Questa storia invece è una di quelle sul talento e sul suo comune denominatore: la necessità. Se volete chiamarla povertà, barrio o villa, favelas oppure innercity fate pure. Restano il motore di molte storie di talenti sportivi che nascono e crescono tra le avversità di quelle che in Italia chiamiamo periferie difficili.

Superiamo gli eufemismi e anche l’oceano. Arriviamo a Los Angeles, alla Total Football Academy che nonostante il nome è una squadra di calcio, di soccer. La TFA è un club maschile che ogni anno porta la sua U-12 a giocare la Mediterranean International Cup in Spagna. Avversari? Manchester City, Barcellona, Milan e ogni anno da quasi 13 anni si qualificano almeno per i quarti di finale.

Nel 2013 ai cancelli del campo si presenta Mario Thompson accompagnato da una delle sue bimbe, classe 2004. Chiede se la sua bimba può giocare lì. Il presidente del club, Paul Walker accetta: “non può far male a nessuno, farle fare una prova”.
Al termine del provino Alyssa viene tesserata per il club e quando Mario, quest’uomo della comunità nera di Los Angeles ma anche un po’ peruviano, filippino e italiano, confessa di avere anche un’altra figlia di 13 mesi più giovane, Walker chiede di tesserare anche lei, subito e senza provino.

Alyssa non solo gioca con i suoi pari età maschi, domina nei due anni successivi.
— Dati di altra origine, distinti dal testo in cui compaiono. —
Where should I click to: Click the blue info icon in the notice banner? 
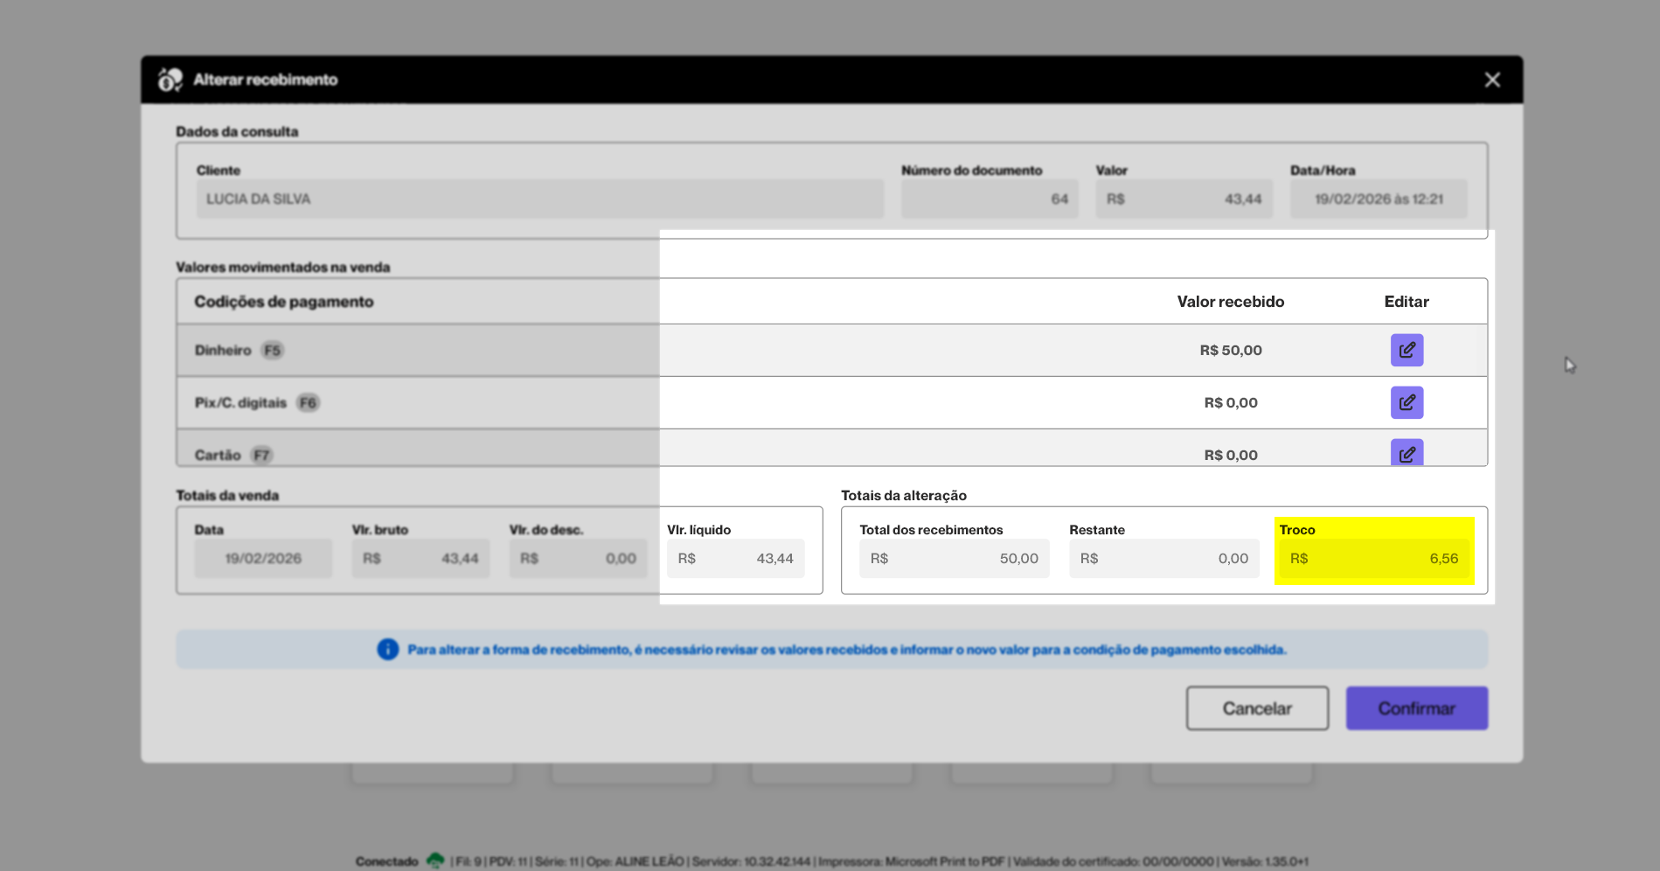(x=387, y=650)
Nel 2015 gioca sia per una academy femminile che per il TFA. Carli Llyod giocava per strada in mezzo agli immigrati turchi in New Jersey, Allie Long giocava nelle leghe di futsal degli immigrati nella costa occidentale, Alex Morgan giocava a calcio con i maschi tanto a Berkeley quando a Madrid. Negli Stati Uniti, tutte le giocatrici della Nazionale Femminile si allenano sistematicamente con gli uomini.
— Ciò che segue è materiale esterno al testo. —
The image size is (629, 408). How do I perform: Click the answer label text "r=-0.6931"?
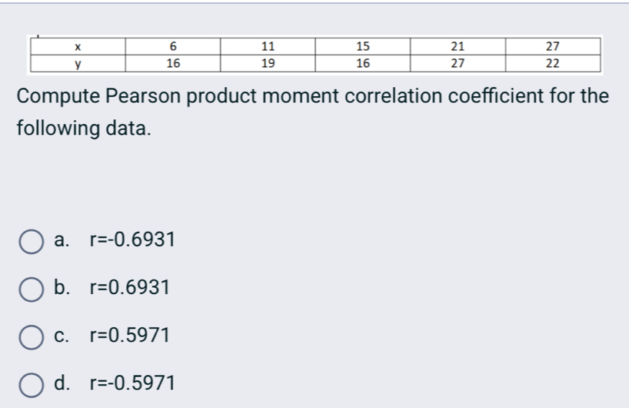point(132,241)
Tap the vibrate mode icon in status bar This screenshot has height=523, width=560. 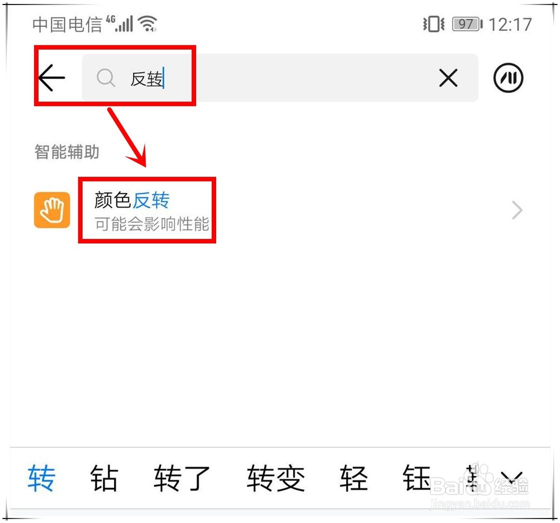[433, 24]
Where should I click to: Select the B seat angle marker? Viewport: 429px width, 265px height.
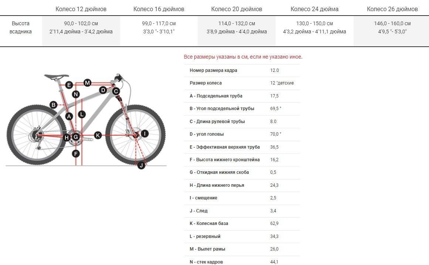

Le sorelle Thompson sono state le prime donne a giocare il MLS Next, una sorta di campionato primavera americano. Prima di loro non c’era nemmeno un sistema elettronico per registrare le donne. Non è stato facile farsi accettare in squadre di ragazzi e poi di uomini. Alyssa e Gisele raccontano spesso di quanta sia la pressione prima e durante una partita. Se è la ragazza a sbagliare, sarà lei la colpevole della sconfitta, non importa se il resto della squadra ha giocato male.
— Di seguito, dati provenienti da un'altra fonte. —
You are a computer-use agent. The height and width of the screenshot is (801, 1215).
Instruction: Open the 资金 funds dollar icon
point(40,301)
Gisele ha esordito a 15 anni con la nazionale americana nella Coppa del Mondo U-17 in India, Alyssa ha debuttato a 17 a Wembley contro l’Inghilterra. Talenti generazionali. Alyssa è la prima giocatrice a venire scelta al Draft della NWSL direttamente dalla High School. La prima giocatrice non professionista ad avere un contratto con la Nike. Gonzales l’allenatore di Alyssa scherza spesso con i ragazzi ricordando loro “voi pagate per indossare le Nike, Alyssa viene pagata per vestire Nike”. I suoi compagni di squadra non sono affatto gelosi: “quindi vuol dire che Alyssa è la Lebron James del calcio!”

Alyssa e Gisele hanno cambiato non solo le squadre nelle quali hanno giocato, ma anche la TFA che ora non ha più una sezione femminile e una maschile. Esiste solo “The Academy”. Nella quale 4 ragazze, tra le venti selezionate quest’anno, giocheranno nelle rispettive categorie.

Quello di cui però il presidente Walker è più fiero non sono i successi sportivi delle squadre o dei suoi atleti. La TFA è l’unica scuola calcio nella quale non si paga una retta, devota interamente a dare la possibilità ai ragazzi e ora alle ragazze delle Inner City di giocare a calcio.

Perché il talento spesso si perde nei rivoli delle necessità della sopravvivenza. Costretto lontana dai bisogni quotidiani di una vita che soffoca i sogni e ti ruba anche il cassetto nei quali provi a riporli.
Alyssa e Gisele sono il prodotto di una condizione nella quale il talento sportivo o accademico poco importa costituisce uno dei biglietti per allontanarsi dal ghetto.